Resumo

  • O Flow Label é um campo de 20 bits no cabeçalho fixo do IPv6; junto aos endereços, pode sustentar uma chave de classificação sem procurar portas de transporte.
  • A fonte deve manter um valor não nulo por fluxo e distribuir valores entre fluxos, mas colisões continuam possíveis e o campo não é autenticado.
  • A revisão da RFC 6437 abriu um modelo mais simples e sem estado; as RFCs 6438 e 7098 aplicaram esse modelo a caminhos de túnel e servidores.

O caminho de reserva começa no zero

Um pacote com Flow Label igual a zero está simplesmente sem rótulo. A RFC 7098 preserva para ele o tratamento tradicional, no qual um balanceador procura informações do transporte. Essa possibilidade evita que o uso do campo dependa de uma adoção universal e imediata.

Quando há um valor não nulo, a fonte deve colocar o mesmo número em todos os pacotes de um fluxo. Ao mesmo tempo, os valores de fluxos diferentes devem se aproximar de uma distribuição uniforme e ser difíceis de prever. Um hash de 20 bits do quíntuplo ou uma escolha pseudoaleatória com pouco estado na fonte são exemplos; não há um algoritmo único imposto. Atribuição sequencial não é recomendada.
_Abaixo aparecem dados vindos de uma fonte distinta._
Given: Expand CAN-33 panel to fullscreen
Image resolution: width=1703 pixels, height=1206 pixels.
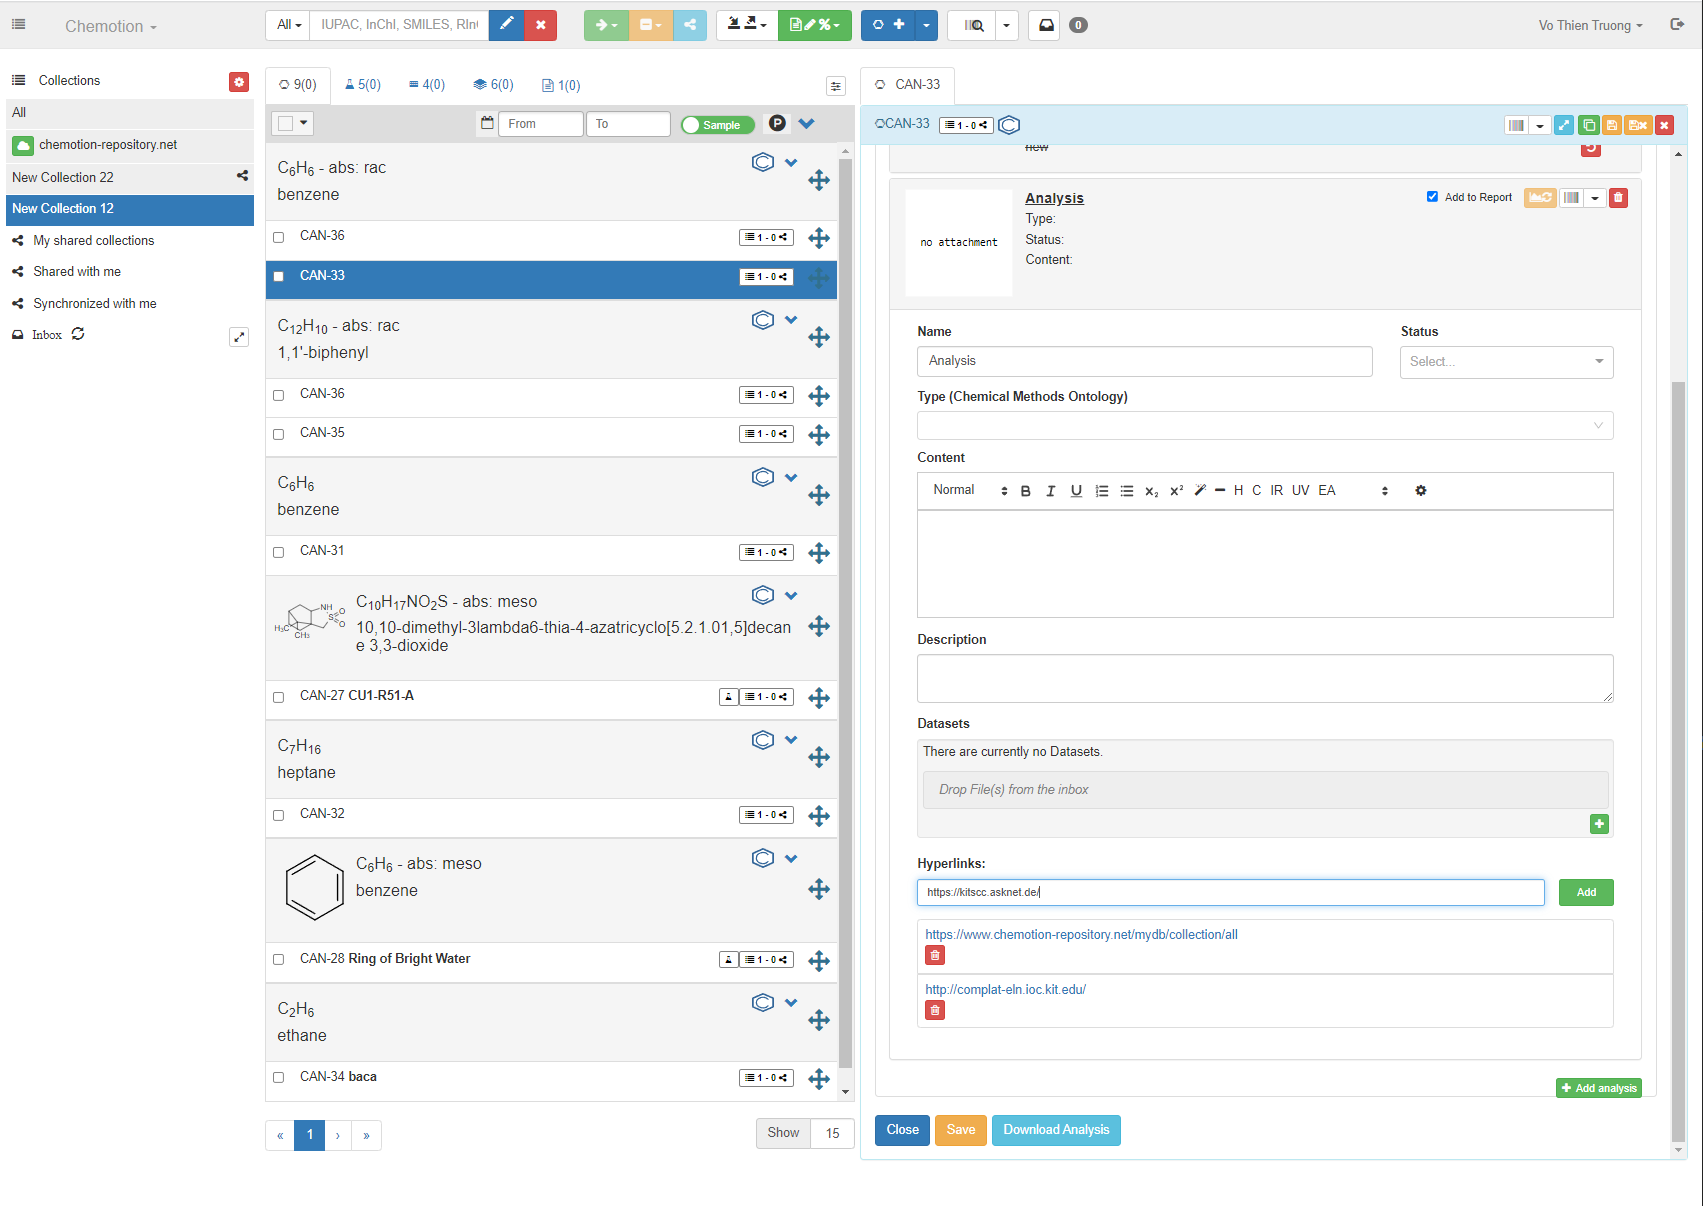Looking at the screenshot, I should pyautogui.click(x=1564, y=125).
O conceito de fluxo não corresponde obrigatoriamente a uma conexão de transporte. Ainda assim, a RFC 6437 recomenda que conexões ou correntes de aplicação sem relação normalmente recebam fluxos distintos. Como existem apenas vinte bits, duas comunicações simultâneas com os mesmos endereços podem colidir. O classificador dará a elas o mesmo tratamento baseado no rótulo, sem que isso as torne uma única comunicação.

Depois de definido, um valor não nulo deve chegar sem alteração. Um equipamento de encaminhamento pode preencher um zero em nome da fonte, porém a função precisa ser configurável e ficar desligada por padrão. A atribuição pela fonte é preferida, pois é ali que a separação entre fluxos pode ser conhecida com mais precisão.

A vantagem de saber onde olhar

Portas de transporte são entradas comuns de um hash de balanceamento, mas nem sempre estão disponíveis. Elas podem não constar de um fragmento, surgir apenas depois de cabeçalhos de extensão ou ficar inacessíveis por criptografia. O Flow Label ocupa uma posição conhecida do cabeçalho IPv6. Ele não mostra a porta escondida nem o significado da aplicação; oferece outro material para classificação.

Em um túnel IP sobre IPv6, descrito na RFC 6438, vários fluxos internos podem compartilhar os mesmos endereços externos. Um ECMP ou LAG que use apenas esse par tende a polarizar o tráfego em um só caminho. O ponto emissor do túnel pode derivar um rótulo externo do par ou do quíntuplo interno, mantê-lo constante naquele fluxo e produzir outros valores para outros fluxos. Roteadores intermediários passam a ter diversidade sem analisar a sessão interna.

Colisões ocasionais permanecem aceitáveis. Dois fluxos de usuários podem cair no mesmo tratamento e no mesmo caminho; isso não promete exclusividade, entrega ordenada ou um servidor específico.

Uma chave possível para servidores

A RFC 7098 descreve balanceadores de camada 3/4 que usam o endereço de origem e o Flow Label, ou os endereços de destino e origem mais o label, como chave de sessão. Um sistema sem estado calcula um hash para manter os pacotes de um fluxo no mesmo servidor. Um sistema com estado guarda a associação entre chave e servidor.

Guardar essa associação não transforma a chave em identidade. Se a fonte reutilizar o mesmo label, com os mesmos endereços, em uma nova sessão de transporte, o balanceador não consegue distingui-la apenas pelos campos escolhidos. O mecanismo conserva afinidade dentro de seus limites; não observa o nascimento ou o fim da sessão de aplicação.

O que mudou depois da RFC 3697

A RFC 6437 substituiu a RFC 3697 e passou a incentivar valores não nulos, distribuição uniforme e geração sem estado. Manteve a proibição de modificar valores não nulos em trânsito, ao mesmo tempo que aceitou uma atribuição controlada para pacotes ainda zerados.

Historicamente, o campo se tornou mais prático ao abandonar a expectativa de uma semântica rica. Essa é uma inferência editorial a partir das regras: a fonte fornece material estável e distribuído; o caminho o usa como parte de um hash. Não é evidência de que toda rede ou todo fabricante faça isso hoje.

As três fontes não contêm censo atual de adoção, comparação de equipamentos ou ganho medido de desempenho. Elas sustentam o mecanismo e seus limites, não uma alegação de implantação universal.